どうやって、そのサイトに辿り着いたのか、忘れてしまった。
モニタには、「スールストロミング試食会」という、魅惑のお知らせが踊っていた。

スールストロミング……!!
シュールストレミングとも呼ばれる、世界一臭い、ニシンの発酵缶詰。スウェーデンの珍味だ。
最近はテロ対策で、飛行機に液体を持ち込めなくなってきたため、入手困難な食べもので、
テレビでお笑い芸人が、ギャーギャー騒ぎながら食べる食べもので、
「食べた事あるよ!」という人が、皆、ちょっと得意げな食べもの、だ。

正直に言おう、私は珍味が得意ではない。
それなのに…、一度は食べてみたい、嗅いでみたい、という好奇心に負けたのだ。

参加させてください、というメールを、主催の「スウェーデン交流センター」に送ったら、ほどなく返信が来た。
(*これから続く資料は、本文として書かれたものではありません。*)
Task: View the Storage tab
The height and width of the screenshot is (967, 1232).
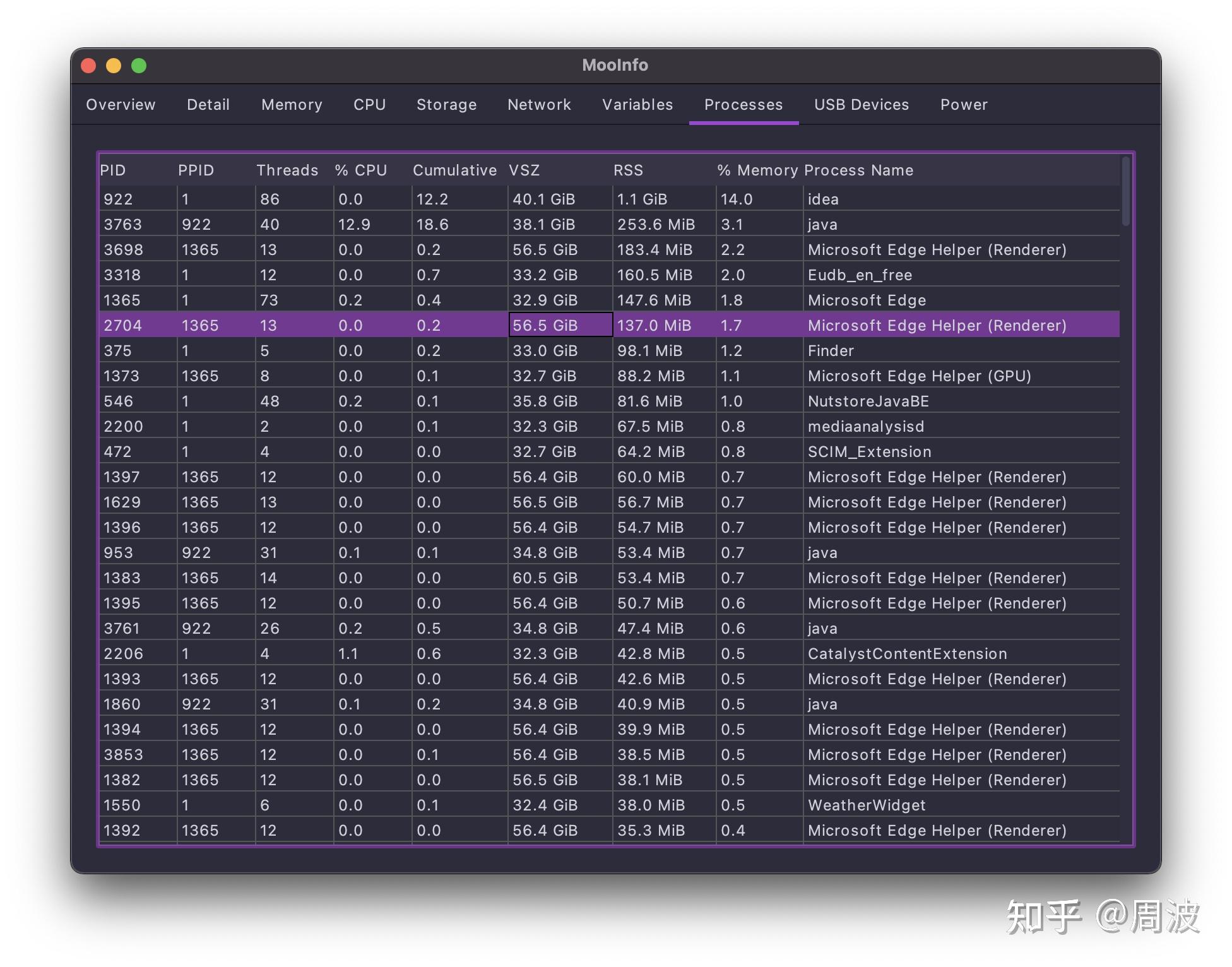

「いらっしゃってもいいですよ、でも、ウチは北海道にある施設ですけど、大丈夫ですか?」

……あ、あれ?
北海道!?

(text by 大塚 幸代

私はすっかり、誤解していた。スウェーデン交流センターが、都内のスウェーデン大使館のお隣あたりにあるものだと、勝手に思い込んでいたのだ。
ものすごい間違いをしてしまったわけだが、ここで「やっぱいいです」と言ったら、一生スールストロミングと出会わない気がしたので、思い切って行くことにした。
スウェーデン交流センターのある当別町・スウェーデンヒルズは、札幌から1時間ほどの町。
飛行機、電車、バスを乗り継いでいく。
自分は都内ですら、乗り換えを間違う方向音痴なので、一人旅の時は必死だ。
案の定、前日は眠れなかった。身体中を緊張させて乗り物に乗る。
「はじめてのおつかい」のテーマ曲が、脳内で鳴っていた。ぱやぱぱぱやぱぱ、ぱっぱぱやぱぱ。


羽田から札幌までは、あっというま。文明の利器はすごいなあ、と。
飛行機より、初めての電車に乗るほうがビビってしまう。後から考えたら、単純な経路だったんだけど。

札幌は東京と同じくらい都会なのに、少し離れると、景色が横長。ひろい、とにかく、ひろい。この先にスウェーデンが待っている…。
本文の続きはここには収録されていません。